PERFECT DAYSは確かにパーフェクトデイズだ。

2年前の作だが、相変わらずの遅見。主人公の役所広司さんの職業は公衆トイレ掃除。とはいえトイレは、おてもやん企画から徒歩圏にもあるトイレプロジェクト「THE TOKYO TOILET」のおしゃれなものだ。
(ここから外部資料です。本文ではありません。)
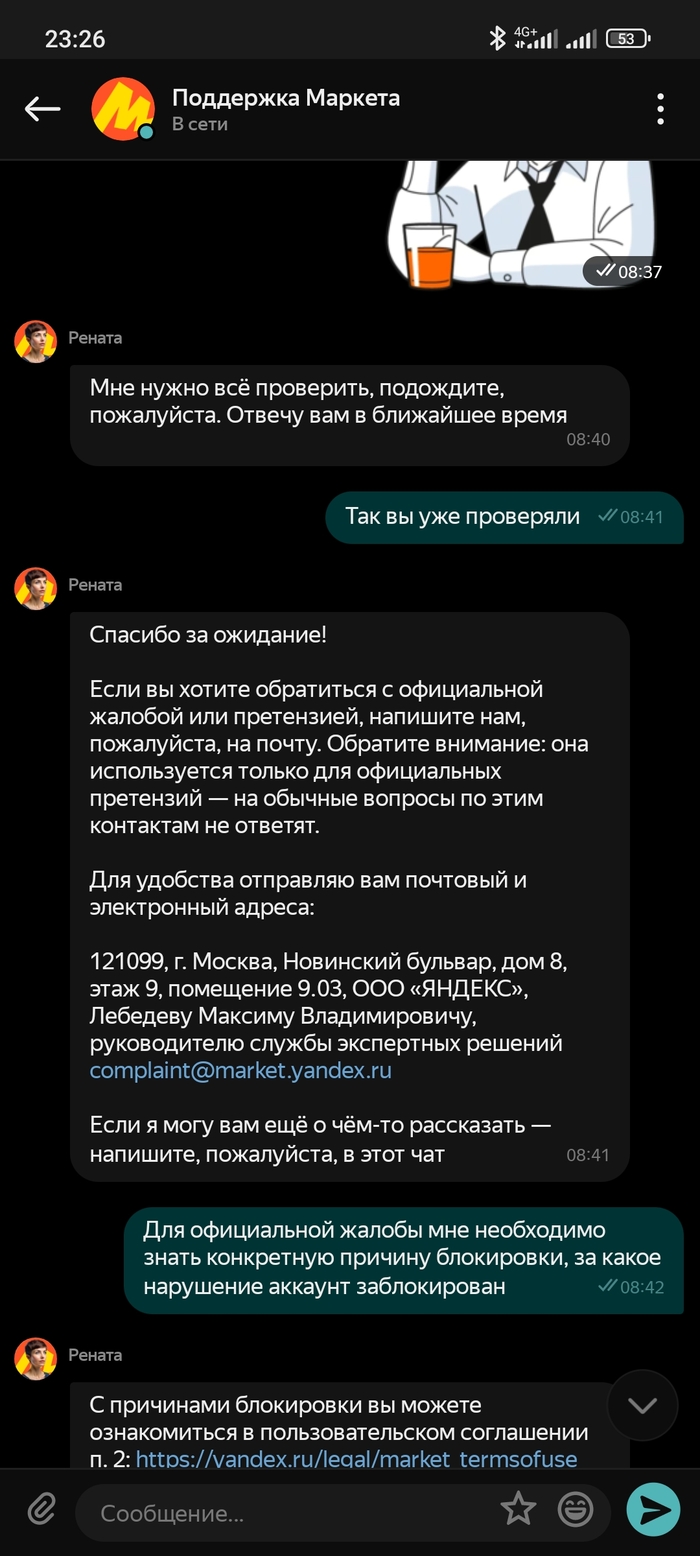Open the three-dot overflow menu
The width and height of the screenshot is (700, 1556).
[x=660, y=109]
たんたんと決まった日常をこなす主人公。そこには派手さはないがいくつかの確固とした趣味も含まれる。それを代わり映えのしない退屈な毎日と感じる人もいるだろう。私はそう思わなかった。パーフェクトのひとつのカタチであると感じた。

自分さがしという言葉が流布されてどれぐらいたつだろう。それも否定はしないが、必要以上に意識しすぎるがために今に何の満足も得られずに、迷路に入り込んでしまった人も数多くいるだろう。

様々な経験をするのは大切だとは思うのだが、自分の中にすでに自分はいる。みうらじゅん氏の自分なくし。逆に「自分を完全になくすとすごく爽快」という言葉が響く。

父もたんたんと、時間も、することも決まった人生を歩んでいた。今思う。父は父のPERFECT DAYSを生きていたのだと。